More points are included in the weight analysis in the younger ages predominately because a majority of these infants (without older affected siblings) were being monitored closely to combat a perceived failure to thrive, so had frequent measurements in the younger ages, or alternatively they were hospitalized in early infancy because of their extreme small size, and weights were recorded from their admission notes. The curve seems to dip downward in later infancy (Fig. 3) which can be explained by our experience that clinicians eventually become aware that they are overfeeding these children, and back off of their aggressive feeding regimes to allow the child to return to a better homeostasis. The spread becomes larger around age 10 (Fig. 4) as truncal obesity becomes more commonplace in this population, which is a known risk with MOPDII [Hall et al., 2004; Huang-Doran et al., 2011]. Again, the spread is skewed downward due to the one individual that is much shorter than the rest of the group, and therefore weighs much less. The most important contribution of these growth curves is therefore likely to be in the early management of nutrition of these children and availability of these charts will hopefully reduce morbidity that previously resulted from aggressive feeding regimes.
The major strengths of these data are that they are from a genetically homogenous group. However, because this is a smaller more defined group of an already rare group of conditions, with genetic testing only very recently becoming clinically available, the number of individuals eligible to be a part of this study is small. The cubic spline method statistically weights data according to the reciprocal variance of its measurement error and thereby ensures that uncertainty estimates are rather conservative.
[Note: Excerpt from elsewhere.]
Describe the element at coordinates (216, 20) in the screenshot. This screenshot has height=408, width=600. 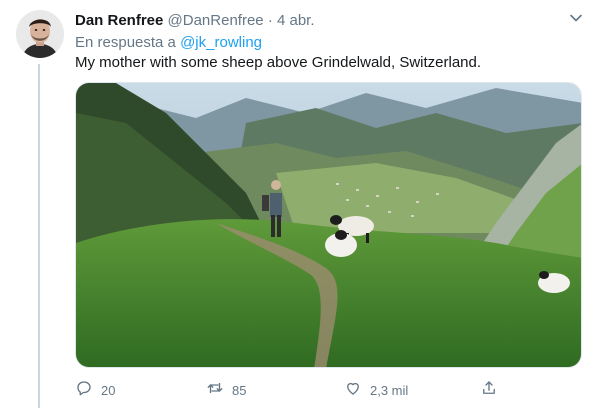
I see `author-handle: @DanRenfree` at that location.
Where there is less data, the uncertainties tend to be rather larger. Also because of the small number of participants, any one outlying individual can more dramatically affect the end result. For this reason, the plotted SD confidence intervals are large, particularly at older ages. Therefore though they are provided to assist clinicians in judging if there is significant deviation from expected growth in future patients, caution is required in interpretation. Actual data points are also included as we find these helpful and may be a more useful guide to inform clinical judgment on appropriate growth in this disorder.
In summary, despite these limitations, we feel these growth curves will be valuable tools to help clinicians, both in assessing if MOPDII seems an appropriate diagnosis, and once diagnosed, to set better goals in height and weight gains over time. In particularly we hope that these growth parameters will reduce unnecessary nutritional interventions from well-intentioned clinicians trying to boost weight when it is not a realistic goal in this genetically determined disorder of globally reduced growth.
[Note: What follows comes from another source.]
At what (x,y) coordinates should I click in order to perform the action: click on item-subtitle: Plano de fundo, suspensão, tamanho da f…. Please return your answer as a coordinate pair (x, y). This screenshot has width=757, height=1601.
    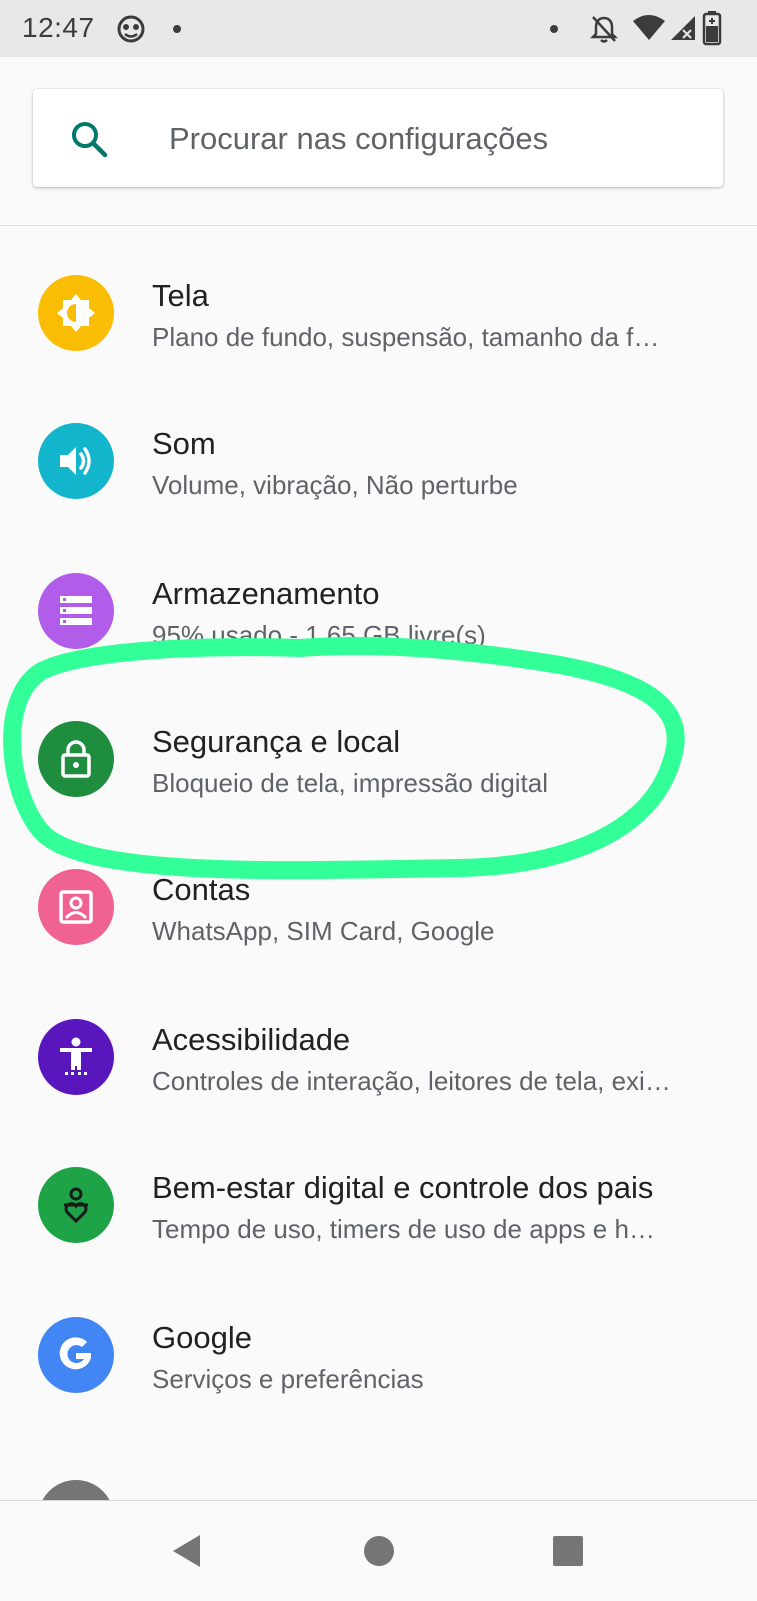
    Looking at the image, I should click on (406, 337).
This work is supported in part by the Potentials Foundation, the Walking with Giants Foundation, and the Texas Scottish Rite Hospital for Children Research Fund. We thank all of the families who participate in the Primordial Registry at the Alfred I. duPont Hospital for Children. This work would not be possible without their contributions. APJ's lab is funded by the MRC and Lister Institute for Preventative Medicine. We also thank Tim Cole and Laurens Holmes, Jr. for their assistance in the early stages of this work.